### GIVEN TASK
Please pick out and copy every line in the items below that contains the string "icon", counting only matches with the same case.

### PROVIDED MATERIAL

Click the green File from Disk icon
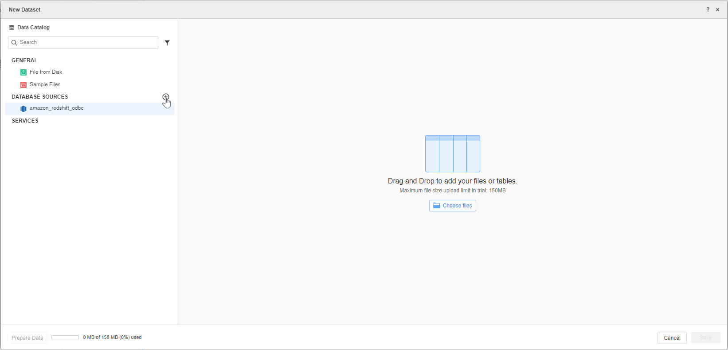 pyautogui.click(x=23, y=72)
...
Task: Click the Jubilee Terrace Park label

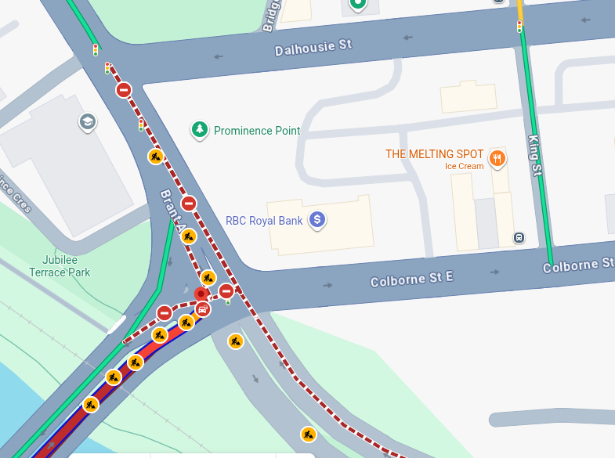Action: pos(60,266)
* * *
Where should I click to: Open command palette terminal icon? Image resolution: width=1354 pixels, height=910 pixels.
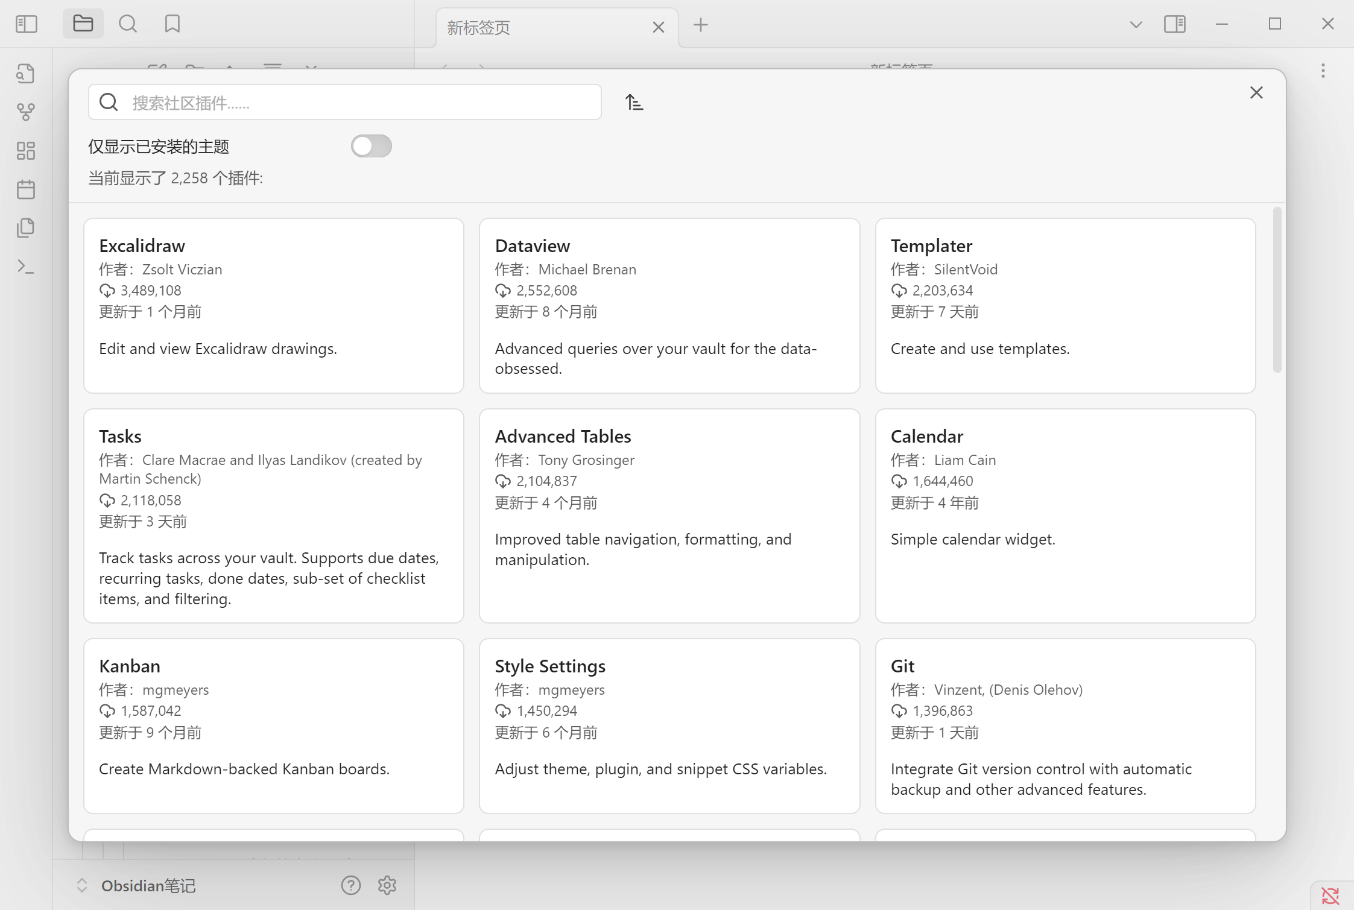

### FULL RESPONSE
Click the green File from Disk icon
Where should I click to: Open command palette terminal icon? Image resolution: width=1354 pixels, height=910 pixels.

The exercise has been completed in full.